Adult Summer Reading: Monday, 5:30 p.m. Bee Supportive. Local beekeeper Marcel Renn address the importance of bees and what we can do to safeguard them.

Summer reading film series: Monday, 5:30 p.m., East; headquarters, July 7, 10 a.m. “BFG.” This PG film has a runtime of 117 min. Free, open to the public, all ages welcome;  an adult must accompany children under 9. Free popcorn and lemonade.

“Spare Parts,” South, July 5, 2 p.m. PG-13 film has a runtime of 114 min. Free, open to the public, all ages welcome; an adult must accompany children under 13. Free popcorn and lemonade.
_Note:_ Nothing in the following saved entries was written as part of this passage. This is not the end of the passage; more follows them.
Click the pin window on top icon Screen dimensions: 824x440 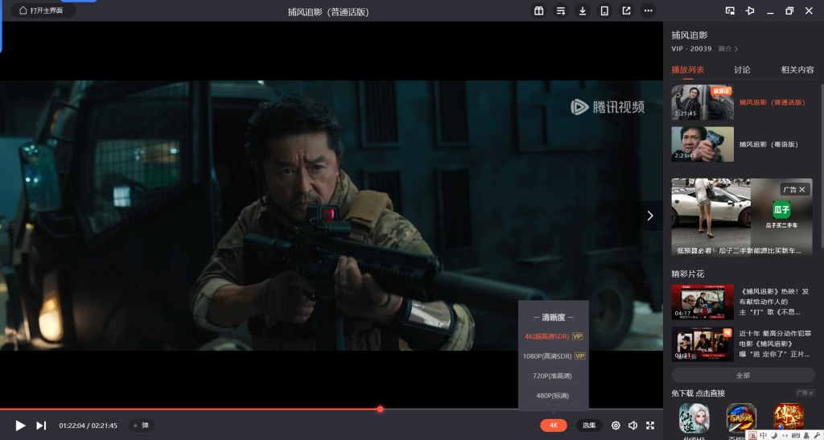tap(750, 10)
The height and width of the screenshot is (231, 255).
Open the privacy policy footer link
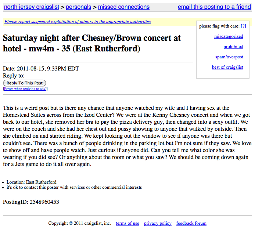pyautogui.click(x=158, y=223)
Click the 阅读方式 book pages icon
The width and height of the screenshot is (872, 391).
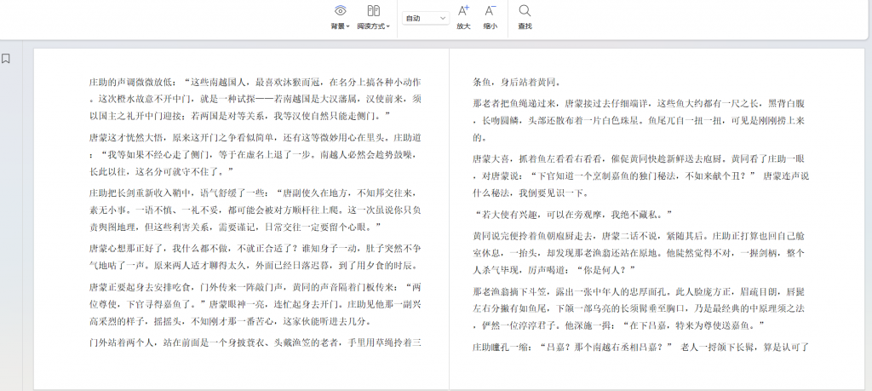[x=373, y=11]
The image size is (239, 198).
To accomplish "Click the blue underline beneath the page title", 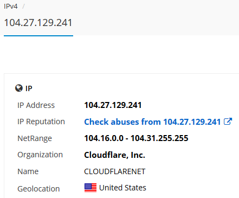I will (x=38, y=36).
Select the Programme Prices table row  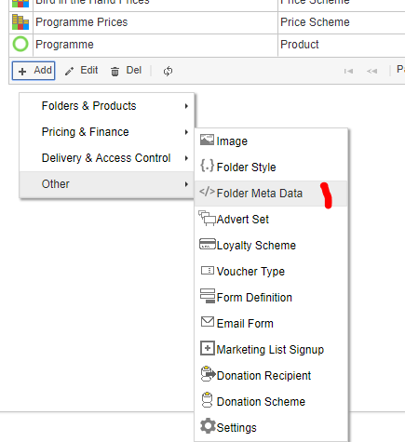pyautogui.click(x=207, y=22)
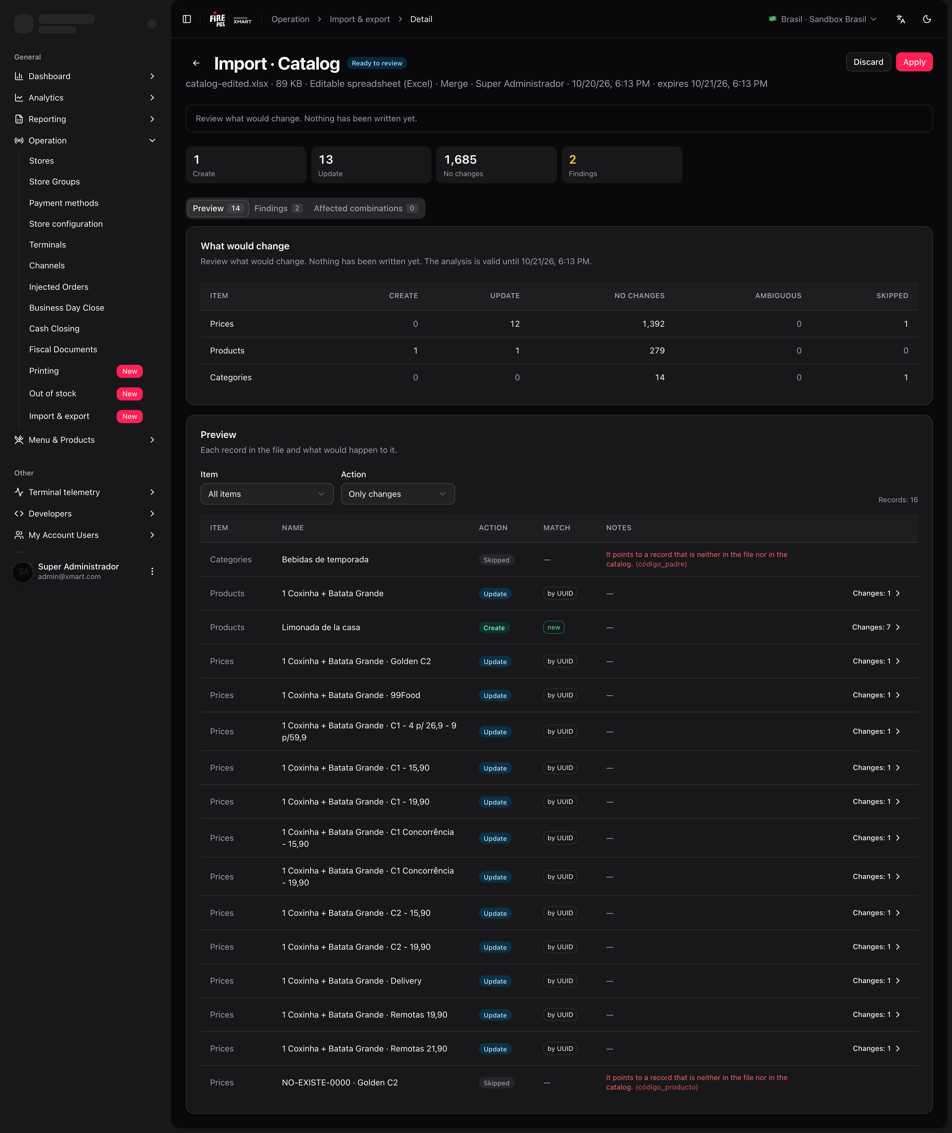Click the Analytics line-chart icon
Image resolution: width=952 pixels, height=1133 pixels.
[x=19, y=98]
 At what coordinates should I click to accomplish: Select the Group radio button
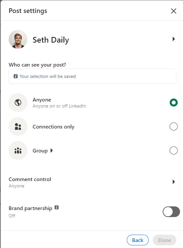pyautogui.click(x=174, y=150)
Genealogy class: Land and Taxes, headquarters, July 22, 10 a.m. Co-hosted by Genealogical Society of Rowan County and Edith M. Clark History Room, free, open to the public. Buying, sellin, and settling land leaves a trail that we can follow to find our lineage. This class explores land and tax records. For more information or to register, please contact Gretchen at Gretchen.Witt@rowancountync.gov or 704-216-8232 or visit www.rowanpubliclibrary.org.

Displays: Headquarters, Piedmont Players Theatre and Bookend Art Sculpture by Wayne Gladden; East, Charles Whitley art; South, lunch box memorabilia by Sharon Ross.

Literacy: Call the Rowan County Literacy Council at 704-216-8266 for more information on teaching or receiving literacy tutoring for English speakers or for those for whom English is a second language.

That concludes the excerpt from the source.